**TASK PROMPT**
Once the line containing "订购方式 (45, 2305)" is found in the records below, return it and each following line exactly, up to and including the line containing "About (1033, 61)", and nothing else.

**ENTRIES SUPPLIED**

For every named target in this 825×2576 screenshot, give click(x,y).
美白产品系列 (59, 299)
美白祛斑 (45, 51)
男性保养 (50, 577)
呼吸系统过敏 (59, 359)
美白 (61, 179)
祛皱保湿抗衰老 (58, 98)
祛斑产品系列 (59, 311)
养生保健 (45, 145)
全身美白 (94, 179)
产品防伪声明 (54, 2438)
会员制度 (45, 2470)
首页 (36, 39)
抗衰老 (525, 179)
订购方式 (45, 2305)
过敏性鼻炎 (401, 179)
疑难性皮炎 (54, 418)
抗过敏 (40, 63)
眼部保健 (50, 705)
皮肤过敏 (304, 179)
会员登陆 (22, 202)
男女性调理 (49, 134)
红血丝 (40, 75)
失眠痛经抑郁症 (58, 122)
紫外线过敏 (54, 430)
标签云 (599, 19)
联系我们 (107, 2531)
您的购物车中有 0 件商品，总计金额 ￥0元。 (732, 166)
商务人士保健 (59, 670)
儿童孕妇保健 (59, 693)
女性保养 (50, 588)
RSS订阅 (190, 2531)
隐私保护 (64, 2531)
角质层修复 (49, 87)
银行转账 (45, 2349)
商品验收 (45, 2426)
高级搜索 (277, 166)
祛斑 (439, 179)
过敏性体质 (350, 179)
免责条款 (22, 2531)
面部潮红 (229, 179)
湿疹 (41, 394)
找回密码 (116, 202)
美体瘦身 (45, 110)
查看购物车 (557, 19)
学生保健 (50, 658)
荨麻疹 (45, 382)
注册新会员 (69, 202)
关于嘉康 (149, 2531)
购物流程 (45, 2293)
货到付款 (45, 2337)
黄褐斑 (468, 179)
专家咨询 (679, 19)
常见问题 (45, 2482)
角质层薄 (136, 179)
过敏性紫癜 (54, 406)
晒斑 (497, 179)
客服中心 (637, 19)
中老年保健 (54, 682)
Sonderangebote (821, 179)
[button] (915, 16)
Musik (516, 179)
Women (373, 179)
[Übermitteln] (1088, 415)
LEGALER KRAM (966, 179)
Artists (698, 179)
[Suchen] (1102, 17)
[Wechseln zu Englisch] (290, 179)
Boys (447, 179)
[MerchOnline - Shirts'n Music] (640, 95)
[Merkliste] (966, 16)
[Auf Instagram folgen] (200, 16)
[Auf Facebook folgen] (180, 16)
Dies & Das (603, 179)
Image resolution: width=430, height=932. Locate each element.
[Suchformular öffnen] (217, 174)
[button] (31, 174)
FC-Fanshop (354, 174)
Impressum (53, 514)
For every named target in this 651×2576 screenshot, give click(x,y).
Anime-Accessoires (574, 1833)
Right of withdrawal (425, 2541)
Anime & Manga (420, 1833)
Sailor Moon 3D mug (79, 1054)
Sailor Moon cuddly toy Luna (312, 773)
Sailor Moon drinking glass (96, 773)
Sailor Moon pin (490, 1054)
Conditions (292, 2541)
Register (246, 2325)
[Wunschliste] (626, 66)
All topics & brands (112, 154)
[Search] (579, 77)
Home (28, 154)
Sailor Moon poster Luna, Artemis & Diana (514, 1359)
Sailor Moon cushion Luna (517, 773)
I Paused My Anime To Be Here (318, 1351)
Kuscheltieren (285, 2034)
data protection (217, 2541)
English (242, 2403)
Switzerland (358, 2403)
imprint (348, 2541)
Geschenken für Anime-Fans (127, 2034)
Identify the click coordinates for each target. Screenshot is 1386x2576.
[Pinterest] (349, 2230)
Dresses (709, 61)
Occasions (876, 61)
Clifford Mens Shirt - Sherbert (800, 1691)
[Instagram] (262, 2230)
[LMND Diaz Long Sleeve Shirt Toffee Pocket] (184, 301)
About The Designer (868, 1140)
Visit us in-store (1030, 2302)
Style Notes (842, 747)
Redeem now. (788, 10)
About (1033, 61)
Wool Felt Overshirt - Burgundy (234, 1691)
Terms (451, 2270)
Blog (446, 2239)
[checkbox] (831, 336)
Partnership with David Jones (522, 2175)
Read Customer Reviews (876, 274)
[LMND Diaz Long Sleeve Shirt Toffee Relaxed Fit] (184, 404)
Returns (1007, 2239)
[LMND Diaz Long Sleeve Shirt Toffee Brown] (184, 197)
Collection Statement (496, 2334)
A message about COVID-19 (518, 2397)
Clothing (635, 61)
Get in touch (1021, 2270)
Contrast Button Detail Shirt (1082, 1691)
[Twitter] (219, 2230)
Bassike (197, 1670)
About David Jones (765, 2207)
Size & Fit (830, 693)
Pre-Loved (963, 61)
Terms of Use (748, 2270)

**RESULT OF THE EXERCISE**
订购方式 (45, 2305)
过敏性鼻炎 (401, 179)
疑难性皮炎 (54, 418)
抗过敏 (40, 63)
眼部保健 (50, 705)
皮肤过敏 (304, 179)
会员登陆 (22, 202)
男女性调理 (49, 134)
红血丝 (40, 75)
失眠痛经抑郁症 (58, 122)
紫外线过敏 (54, 430)
标签云 (599, 19)
联系我们 (107, 2531)
您的购物车中有 0 件商品，总计金额 ￥0元。 (732, 166)
商务人士保健 (59, 670)
儿童孕妇保健 (59, 693)
女性保养 (50, 588)
RSS订阅 (190, 2531)
隐私保护 (64, 2531)
角质层修复 (49, 87)
银行转账 (45, 2349)
商品验收 (45, 2426)
高级搜索 (277, 166)
祛斑 (439, 179)
过敏性体质 (350, 179)
免责条款 (22, 2531)
面部潮红 (229, 179)
湿疹 (41, 394)
找回密码 (116, 202)
美体瘦身 (45, 110)
查看购物车 (557, 19)
学生保健 (50, 658)
荨麻疹 (45, 382)
注册新会员 (69, 202)
关于嘉康 (149, 2531)
购物流程 (45, 2293)
货到付款 (45, 2337)
黄褐斑 (468, 179)
专家咨询 (679, 19)
常见问题 (45, 2482)
角质层薄 (136, 179)
过敏性紫癜 (54, 406)
晒斑 (497, 179)
客服中心 (637, 19)
中老年保健 (54, 682)
Sonderangebote (821, 179)
[button] (915, 16)
Musik (516, 179)
Women (373, 179)
[Übermitteln] (1088, 415)
LEGALER KRAM (966, 179)
Artists (698, 179)
[Suchen] (1102, 17)
[Wechseln zu Englisch] (290, 179)
Boys (447, 179)
[MerchOnline - Shirts'n Music] (640, 95)
[Merkliste] (966, 16)
[Auf Instagram folgen] (200, 16)
[Auf Facebook folgen] (180, 16)
Dies & Das (603, 179)
Image resolution: width=430, height=932. Locate each element.
[Suchformular öffnen] (217, 174)
[button] (31, 174)
FC-Fanshop (354, 174)
Impressum (53, 514)
For every named target in this 651×2576 screenshot, give click(x,y).
Anime-Accessoires (574, 1833)
Right of withdrawal (425, 2541)
Anime & Manga (420, 1833)
Sailor Moon 3D mug (79, 1054)
Sailor Moon cuddly toy Luna (312, 773)
Sailor Moon drinking glass (96, 773)
Sailor Moon pin (490, 1054)
Conditions (292, 2541)
Register (246, 2325)
[Wunschliste] (626, 66)
All topics & brands (112, 154)
[Search] (579, 77)
Home (28, 154)
Sailor Moon poster Luna, Artemis & Diana (514, 1359)
Sailor Moon cushion Luna (517, 773)
I Paused My Anime To Be Here (318, 1351)
Kuscheltieren (285, 2034)
data protection (217, 2541)
English (242, 2403)
Switzerland (358, 2403)
imprint (348, 2541)
Geschenken für Anime-Fans (127, 2034)
Identify the click coordinates for each target. Screenshot is 1386x2576.
[Pinterest] (349, 2230)
Dresses (709, 61)
Occasions (876, 61)
Clifford Mens Shirt - Sherbert (800, 1691)
[Instagram] (262, 2230)
[LMND Diaz Long Sleeve Shirt Toffee Pocket] (184, 301)
About The Designer (868, 1140)
Visit us in-store (1030, 2302)
Style Notes (842, 747)
Redeem now. (788, 10)
About (1033, 61)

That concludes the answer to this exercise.